CIRCL perspectives offer a window into the different worlds of various stakeholders in the cyberlearning community — what drives their work, what they need to be successful, and what they think the community should be doing. Share your perspective.
Robb Lindgren is an assistant professor in the College of Education at the University of Illinois at Urbana-Champaign.
See Robb’s 2017 Video Showcase Video: ELASTIC3S: Embodied Learning Augmented through Simulation Theaters for Interacting with Cross-Cutting Concepts in Science
Congratulations to Robb for receiving the 2017 Jan Hawkins Award!
How did you get started in cyberlearning?
I started in a Learning Sciences doctoral program at Stanford in 2003 working with Roy Pea and a project called DIVER, an online collaborative video analysis tool. DIVER was my first foray into learning technology design and thinking about the ways to exploit the affordances of new tech to enhance educational environments. At the time video was just starting to be shared online, and the interactions people had with video were very limited, mostly just hitting the play button. But advances in technology were suddenly allowing for much more interactivity, and the DIVER project tried to leverage those new capabilities to generate new opportunities for learning and building online communities. For example, in DIVER, you could add visual and textual annotations, essentially enabling an expert to draw attention to what’s important in the video event. DIVER made it so that complex and specialized video events could be unpackaged and transformed into something novices and other members of a community could learn from.

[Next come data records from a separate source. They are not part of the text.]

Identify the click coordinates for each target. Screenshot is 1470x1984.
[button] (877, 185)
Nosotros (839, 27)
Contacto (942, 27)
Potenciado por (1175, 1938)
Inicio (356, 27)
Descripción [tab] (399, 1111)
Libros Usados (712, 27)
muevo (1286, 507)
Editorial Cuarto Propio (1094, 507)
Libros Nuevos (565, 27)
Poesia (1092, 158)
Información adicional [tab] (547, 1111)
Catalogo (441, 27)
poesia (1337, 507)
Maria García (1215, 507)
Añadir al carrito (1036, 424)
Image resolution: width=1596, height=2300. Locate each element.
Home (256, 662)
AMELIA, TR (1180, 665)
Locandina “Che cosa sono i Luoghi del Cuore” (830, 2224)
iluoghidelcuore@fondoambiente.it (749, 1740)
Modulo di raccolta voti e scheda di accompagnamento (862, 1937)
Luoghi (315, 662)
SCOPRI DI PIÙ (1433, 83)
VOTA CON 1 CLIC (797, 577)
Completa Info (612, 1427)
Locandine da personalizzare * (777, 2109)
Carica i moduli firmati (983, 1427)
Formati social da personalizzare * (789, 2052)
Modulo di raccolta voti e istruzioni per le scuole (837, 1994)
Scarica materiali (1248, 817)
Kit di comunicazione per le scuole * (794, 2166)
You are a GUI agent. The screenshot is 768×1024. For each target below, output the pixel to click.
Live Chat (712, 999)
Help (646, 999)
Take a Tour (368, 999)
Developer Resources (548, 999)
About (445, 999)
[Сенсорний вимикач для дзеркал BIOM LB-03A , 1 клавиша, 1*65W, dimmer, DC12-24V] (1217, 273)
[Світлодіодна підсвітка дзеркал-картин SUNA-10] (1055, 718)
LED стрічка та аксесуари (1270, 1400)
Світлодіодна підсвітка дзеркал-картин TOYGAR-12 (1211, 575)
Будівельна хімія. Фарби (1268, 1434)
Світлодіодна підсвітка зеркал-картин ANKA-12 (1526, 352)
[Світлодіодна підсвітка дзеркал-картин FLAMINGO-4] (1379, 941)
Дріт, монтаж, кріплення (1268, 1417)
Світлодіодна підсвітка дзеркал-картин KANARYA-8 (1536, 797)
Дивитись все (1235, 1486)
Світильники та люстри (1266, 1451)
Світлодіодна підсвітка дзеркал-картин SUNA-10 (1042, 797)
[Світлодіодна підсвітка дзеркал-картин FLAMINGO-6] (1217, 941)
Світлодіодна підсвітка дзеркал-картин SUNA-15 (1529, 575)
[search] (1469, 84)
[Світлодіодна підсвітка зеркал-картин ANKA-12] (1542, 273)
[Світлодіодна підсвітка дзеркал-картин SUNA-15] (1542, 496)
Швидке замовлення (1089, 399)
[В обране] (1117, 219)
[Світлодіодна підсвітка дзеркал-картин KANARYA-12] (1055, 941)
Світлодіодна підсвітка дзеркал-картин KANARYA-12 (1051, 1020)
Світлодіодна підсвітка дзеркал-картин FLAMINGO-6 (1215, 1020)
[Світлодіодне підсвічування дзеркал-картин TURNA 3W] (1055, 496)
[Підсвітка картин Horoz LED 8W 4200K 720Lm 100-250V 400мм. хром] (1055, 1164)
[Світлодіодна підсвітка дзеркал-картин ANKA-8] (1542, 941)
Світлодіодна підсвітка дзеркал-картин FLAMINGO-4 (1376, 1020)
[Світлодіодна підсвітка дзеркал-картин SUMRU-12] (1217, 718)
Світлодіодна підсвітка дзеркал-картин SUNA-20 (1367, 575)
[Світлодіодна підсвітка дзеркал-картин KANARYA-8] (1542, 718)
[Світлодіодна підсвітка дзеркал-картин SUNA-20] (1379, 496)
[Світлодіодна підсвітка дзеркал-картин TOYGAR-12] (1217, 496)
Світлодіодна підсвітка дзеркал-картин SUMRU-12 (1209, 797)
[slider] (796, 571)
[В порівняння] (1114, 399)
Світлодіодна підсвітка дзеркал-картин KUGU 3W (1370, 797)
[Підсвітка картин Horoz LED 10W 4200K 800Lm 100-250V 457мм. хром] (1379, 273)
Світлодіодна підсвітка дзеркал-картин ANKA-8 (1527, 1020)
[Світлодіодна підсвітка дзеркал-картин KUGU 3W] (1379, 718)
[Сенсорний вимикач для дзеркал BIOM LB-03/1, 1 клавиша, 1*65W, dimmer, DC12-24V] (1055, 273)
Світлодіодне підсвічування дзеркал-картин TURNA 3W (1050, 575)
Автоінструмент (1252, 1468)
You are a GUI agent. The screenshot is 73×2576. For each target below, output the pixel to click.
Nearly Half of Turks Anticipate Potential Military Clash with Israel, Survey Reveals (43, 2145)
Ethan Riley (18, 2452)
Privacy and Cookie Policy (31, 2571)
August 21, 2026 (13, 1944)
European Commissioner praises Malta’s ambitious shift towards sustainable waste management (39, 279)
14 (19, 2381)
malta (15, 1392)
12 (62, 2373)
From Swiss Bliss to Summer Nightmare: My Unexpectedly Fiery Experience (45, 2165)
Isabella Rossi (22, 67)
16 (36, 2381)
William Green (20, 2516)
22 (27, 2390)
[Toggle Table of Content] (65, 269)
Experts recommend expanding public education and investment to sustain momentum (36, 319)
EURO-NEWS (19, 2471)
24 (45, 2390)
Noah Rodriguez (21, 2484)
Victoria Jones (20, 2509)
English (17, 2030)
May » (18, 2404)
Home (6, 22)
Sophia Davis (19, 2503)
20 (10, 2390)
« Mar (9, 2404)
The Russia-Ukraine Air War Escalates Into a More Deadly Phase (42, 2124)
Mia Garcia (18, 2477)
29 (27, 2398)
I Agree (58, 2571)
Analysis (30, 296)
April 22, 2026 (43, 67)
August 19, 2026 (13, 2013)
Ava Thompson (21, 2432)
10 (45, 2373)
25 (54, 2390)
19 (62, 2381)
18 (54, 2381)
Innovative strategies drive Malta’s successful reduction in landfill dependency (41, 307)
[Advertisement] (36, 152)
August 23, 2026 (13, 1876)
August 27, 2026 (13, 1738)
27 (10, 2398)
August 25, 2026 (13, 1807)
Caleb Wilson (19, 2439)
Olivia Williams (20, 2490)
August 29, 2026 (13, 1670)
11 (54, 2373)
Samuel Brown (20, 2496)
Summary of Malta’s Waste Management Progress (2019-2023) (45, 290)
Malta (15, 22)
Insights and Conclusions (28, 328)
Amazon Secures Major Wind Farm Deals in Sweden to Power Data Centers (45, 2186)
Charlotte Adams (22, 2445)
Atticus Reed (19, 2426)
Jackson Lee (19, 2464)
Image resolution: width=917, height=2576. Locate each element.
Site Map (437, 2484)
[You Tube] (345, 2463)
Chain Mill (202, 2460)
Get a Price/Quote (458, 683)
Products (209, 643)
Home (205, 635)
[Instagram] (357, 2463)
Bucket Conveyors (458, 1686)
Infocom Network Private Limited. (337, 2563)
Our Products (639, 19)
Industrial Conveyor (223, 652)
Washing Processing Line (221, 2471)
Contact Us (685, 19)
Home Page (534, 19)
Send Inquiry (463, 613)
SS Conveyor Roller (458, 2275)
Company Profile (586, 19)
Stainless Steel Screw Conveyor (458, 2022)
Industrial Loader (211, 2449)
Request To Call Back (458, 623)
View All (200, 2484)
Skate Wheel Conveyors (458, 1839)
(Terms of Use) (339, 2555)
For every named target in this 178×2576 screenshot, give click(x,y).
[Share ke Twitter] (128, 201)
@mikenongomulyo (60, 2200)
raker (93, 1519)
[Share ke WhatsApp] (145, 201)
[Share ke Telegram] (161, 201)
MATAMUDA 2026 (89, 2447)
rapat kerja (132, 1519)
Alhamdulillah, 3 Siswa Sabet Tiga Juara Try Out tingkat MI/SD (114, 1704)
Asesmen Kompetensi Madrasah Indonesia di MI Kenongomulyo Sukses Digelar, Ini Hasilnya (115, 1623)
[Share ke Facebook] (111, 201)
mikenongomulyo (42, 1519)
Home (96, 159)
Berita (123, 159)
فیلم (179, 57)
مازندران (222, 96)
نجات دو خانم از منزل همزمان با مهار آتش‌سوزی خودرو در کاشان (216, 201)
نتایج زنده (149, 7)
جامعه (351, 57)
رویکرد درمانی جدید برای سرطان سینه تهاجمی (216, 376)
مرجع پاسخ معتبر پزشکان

That idea of using technology to enhance events and artifacts, and to insert expert-like perspectives into experiences is really what’s driven my work ever since. At that time we were working with video; now I work with virtual environments and augmented reality, which are wonderful technologies grounded in the idea that we can immerse someone in a new perspective, and perhaps even a new identity. Roy and I have described a vision of what we call “inter-identity technologies” which describes this new genre of technology interactions that in some way merges your identity with the identity of others, perhaps others with more knowledge and skills than you have currently, as a way creating new learning and understanding.
What is unique about your work?
There’s increasing recognition that the body—how it moves and how it takes in information from the world—plays a significant role in how people think and learn. There’s a lot of great people who are working on research related to embodied learning and new technologies that can interface with natural physical interactions (touch, gesture, etc.). I think what makes my work unique is that I try to figure out ways to embed learners’ movements within simulations and visualizations, essentially making them part of the system they are trying to learn about. This gives students an “inside” perspective rather than simply observing or manipulating from the outside. For example, for my GRASP project we have created simulations of molecular interactions that allow students to make hand gestures to act out how they think molecules move to create air pressure or transfer heat. Instead of “hands on” learning, we aim to create opportunities for “hands in” learning.
If your project succeeds, how could learning be transformed?
Current learning environments are starting to adopt more sophisticated and interactive technologies, such as mixed or augmented realities. But there’s typically no strong pedagogy or learning theory behind the use and implementation of these technologies. The inclusion of new technologies are often driven by now novel or engaging they are perceived to be, as opposed to how effective they are at connecting the experience with the things we want people to learn. In my lab, we want our technology designs to allow for embodied interaction, so that students can tap into familiar movements and understandings as a means to create new connections and new insights. We want technologies that allow students to act things out and make predictions, make real-time data available for discussion and reflection, and develop analytics that allow instructors to productively intervene and model expert-like behaviors. My projects in particular aim to create a clear demonstration of interactions between body actions and learning outcomes, such that they can be a model for other project designs. We want to inspire new technology designs where children can move, engage, and play, but at the same time a place where we can expect substantive learning gains and more sophisticated levels of performance.
What are you thinking about now?
I’m thinking a lot about learning transfer, and whether or not designed embodied interactions can facilitate it. There’s been a few successes showing that physical interactions can support learning for fairly specific domains. My own work, for example, showed that using the movement of one’s body to make predictions about how objects in space will move is good for learning. But now I want to know whether the intuitions of our body can be leveraged for higher order learning that can be put to work when a student encounters a new domain. My Cyberlearning project (ELASTIC3S) is beginning to look at this question, examining whether or not gestures that are successfully used to interact with one topic (e.g., Earthquakes via the Richter scale) can facilitate learning of a second topic (e.g., acidity and basicity via the pH scale). In my view embodied learning will really show its value to Cyberlearning when it’s demonstrated to be robust, deep, and transferable.